Data excerpts
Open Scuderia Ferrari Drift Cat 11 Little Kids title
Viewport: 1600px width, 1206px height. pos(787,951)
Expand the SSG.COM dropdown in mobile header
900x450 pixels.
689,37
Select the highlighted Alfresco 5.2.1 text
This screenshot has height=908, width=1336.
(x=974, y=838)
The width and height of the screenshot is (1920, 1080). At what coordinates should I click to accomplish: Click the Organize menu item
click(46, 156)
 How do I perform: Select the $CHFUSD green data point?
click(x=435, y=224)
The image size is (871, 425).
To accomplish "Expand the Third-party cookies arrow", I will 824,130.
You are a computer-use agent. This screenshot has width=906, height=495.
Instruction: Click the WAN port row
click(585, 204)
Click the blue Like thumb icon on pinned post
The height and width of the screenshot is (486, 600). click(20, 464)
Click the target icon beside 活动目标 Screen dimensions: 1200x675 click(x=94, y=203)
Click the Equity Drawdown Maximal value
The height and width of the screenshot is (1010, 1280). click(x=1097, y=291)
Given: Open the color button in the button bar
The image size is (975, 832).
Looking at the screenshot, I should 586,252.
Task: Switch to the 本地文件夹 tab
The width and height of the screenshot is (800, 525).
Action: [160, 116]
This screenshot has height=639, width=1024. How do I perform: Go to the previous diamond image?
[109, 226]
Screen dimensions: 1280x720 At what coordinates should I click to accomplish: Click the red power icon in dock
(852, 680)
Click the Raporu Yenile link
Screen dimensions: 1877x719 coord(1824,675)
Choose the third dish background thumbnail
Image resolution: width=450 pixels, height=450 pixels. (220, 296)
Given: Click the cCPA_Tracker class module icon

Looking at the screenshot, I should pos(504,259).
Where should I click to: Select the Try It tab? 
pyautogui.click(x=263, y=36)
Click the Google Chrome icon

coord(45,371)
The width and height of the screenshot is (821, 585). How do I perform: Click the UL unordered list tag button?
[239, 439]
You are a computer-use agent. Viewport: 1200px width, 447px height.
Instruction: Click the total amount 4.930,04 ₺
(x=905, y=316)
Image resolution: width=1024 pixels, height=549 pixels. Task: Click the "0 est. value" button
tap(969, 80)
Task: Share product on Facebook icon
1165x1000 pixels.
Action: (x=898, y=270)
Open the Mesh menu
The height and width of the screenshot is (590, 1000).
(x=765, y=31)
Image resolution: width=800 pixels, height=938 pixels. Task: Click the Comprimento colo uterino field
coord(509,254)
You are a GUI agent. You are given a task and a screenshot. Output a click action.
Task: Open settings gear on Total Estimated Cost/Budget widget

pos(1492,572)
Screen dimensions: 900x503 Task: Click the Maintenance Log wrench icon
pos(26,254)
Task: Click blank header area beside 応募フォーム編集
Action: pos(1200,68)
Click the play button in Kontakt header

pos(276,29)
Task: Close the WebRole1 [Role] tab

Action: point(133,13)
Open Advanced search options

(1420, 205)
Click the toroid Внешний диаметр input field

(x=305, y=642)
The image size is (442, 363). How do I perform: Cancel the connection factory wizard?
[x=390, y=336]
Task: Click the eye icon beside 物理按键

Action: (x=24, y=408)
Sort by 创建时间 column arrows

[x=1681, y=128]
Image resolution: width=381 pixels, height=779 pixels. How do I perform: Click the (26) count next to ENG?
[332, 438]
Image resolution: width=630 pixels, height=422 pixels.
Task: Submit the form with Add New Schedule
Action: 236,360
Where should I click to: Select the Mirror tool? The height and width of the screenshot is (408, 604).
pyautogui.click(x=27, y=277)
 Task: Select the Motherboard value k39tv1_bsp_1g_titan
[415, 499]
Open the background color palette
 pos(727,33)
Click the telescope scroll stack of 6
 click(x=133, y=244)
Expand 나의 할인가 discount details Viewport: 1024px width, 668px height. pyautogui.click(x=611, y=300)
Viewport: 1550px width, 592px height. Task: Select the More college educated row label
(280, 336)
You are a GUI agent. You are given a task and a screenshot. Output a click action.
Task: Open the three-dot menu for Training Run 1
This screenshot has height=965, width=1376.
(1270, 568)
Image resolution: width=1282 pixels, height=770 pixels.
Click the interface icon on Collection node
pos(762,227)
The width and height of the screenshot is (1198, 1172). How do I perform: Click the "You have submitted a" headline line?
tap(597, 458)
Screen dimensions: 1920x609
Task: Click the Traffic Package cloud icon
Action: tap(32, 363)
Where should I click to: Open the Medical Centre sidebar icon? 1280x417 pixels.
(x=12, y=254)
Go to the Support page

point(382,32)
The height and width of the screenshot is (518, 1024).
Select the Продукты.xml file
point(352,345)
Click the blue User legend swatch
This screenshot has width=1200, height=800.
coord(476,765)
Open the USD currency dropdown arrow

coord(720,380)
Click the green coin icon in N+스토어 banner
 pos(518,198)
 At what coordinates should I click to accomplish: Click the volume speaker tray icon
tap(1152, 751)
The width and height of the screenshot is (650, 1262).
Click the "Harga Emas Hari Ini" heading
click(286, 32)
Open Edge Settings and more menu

PROBLEM DETAILS
From the entries above, show each line that includes the string "Expand".

FINAL ANSWER
Expand the SSG.COM dropdown in mobile header
To accomplish "Expand the Third-party cookies arrow", I will 824,130.
Expand 나의 할인가 discount details Viewport: 1024px width, 668px height. pyautogui.click(x=611, y=300)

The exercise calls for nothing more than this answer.